Concrètement, comment font les gens au quotidien ? 

Je me pose aussi la question : comment les gens ont-ils réussi à tenir ? Ça doit être lié à la forte solidarité intra-familiale. Il y a aussi beaucoup de Libanais à l’étranger qui envoient de l’argent à leur famille. À cela s’ajoute l’aide humanitaire. Les derniers chiffres montrent que de plus en plus de personnes ne survivent que grâce à ça. 

En parlant d’aide humanitaire, pourriez-vous présenter MERATH ? 

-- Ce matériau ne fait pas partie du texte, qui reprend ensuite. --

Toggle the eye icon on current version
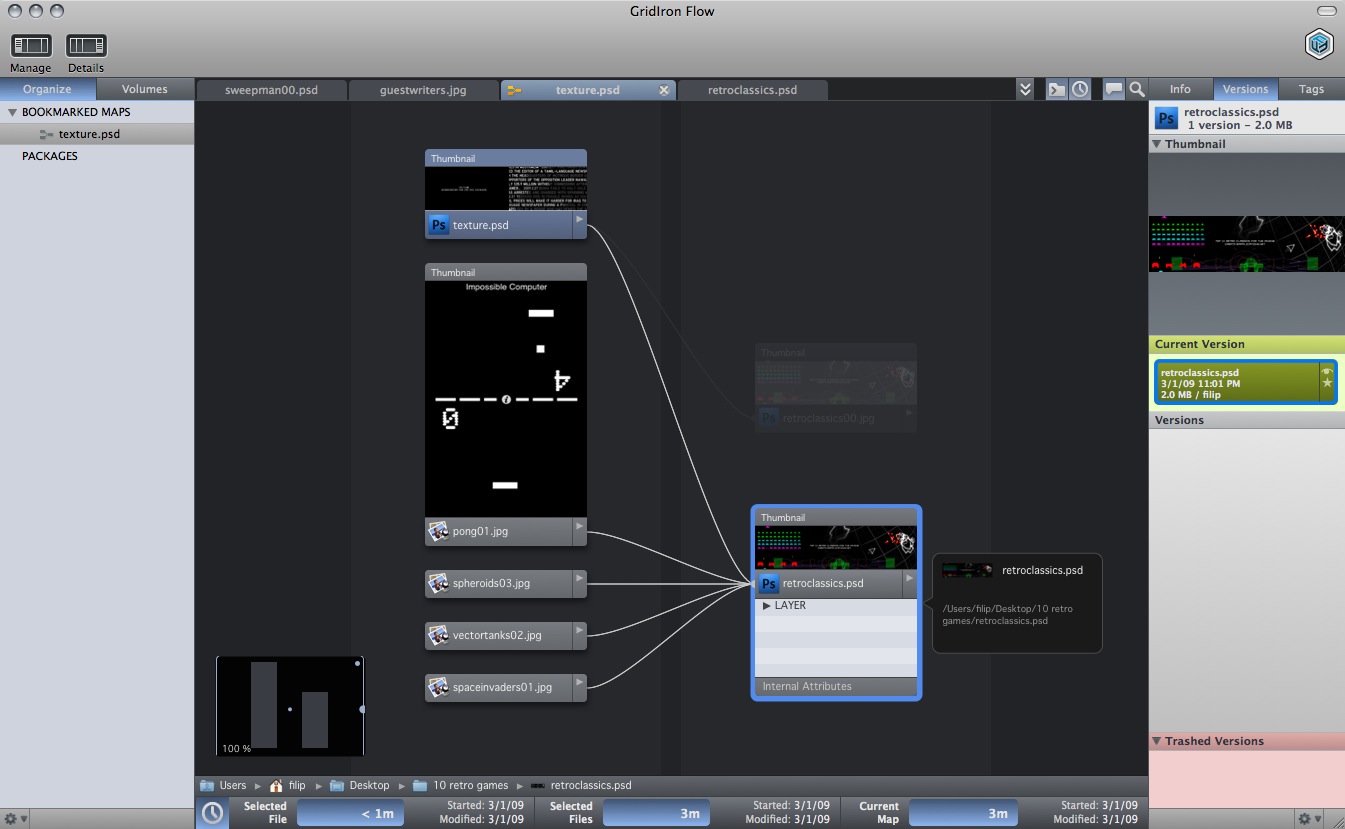Screen dimensions: 1345x829 pyautogui.click(x=1327, y=371)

MERATH est une association chrétienne libanaise. Nous mettons en place des projets d’assistance humanitaire, de développement et des projets éducatifs. Notre spécificité c’est que nous faisons cela à travers un réseau d’environ 50 Eglises partenaires implantées au Liban, en Syrie et en Irak. Elles sont sur le terrain, tandis que nous nous chargeons de la partie technique. Nous aidons à penser et lancer les projets puis à nous assurer que tout se passe au mieux. Nous arrivons à aider en moyenne 10 000 familles par an. 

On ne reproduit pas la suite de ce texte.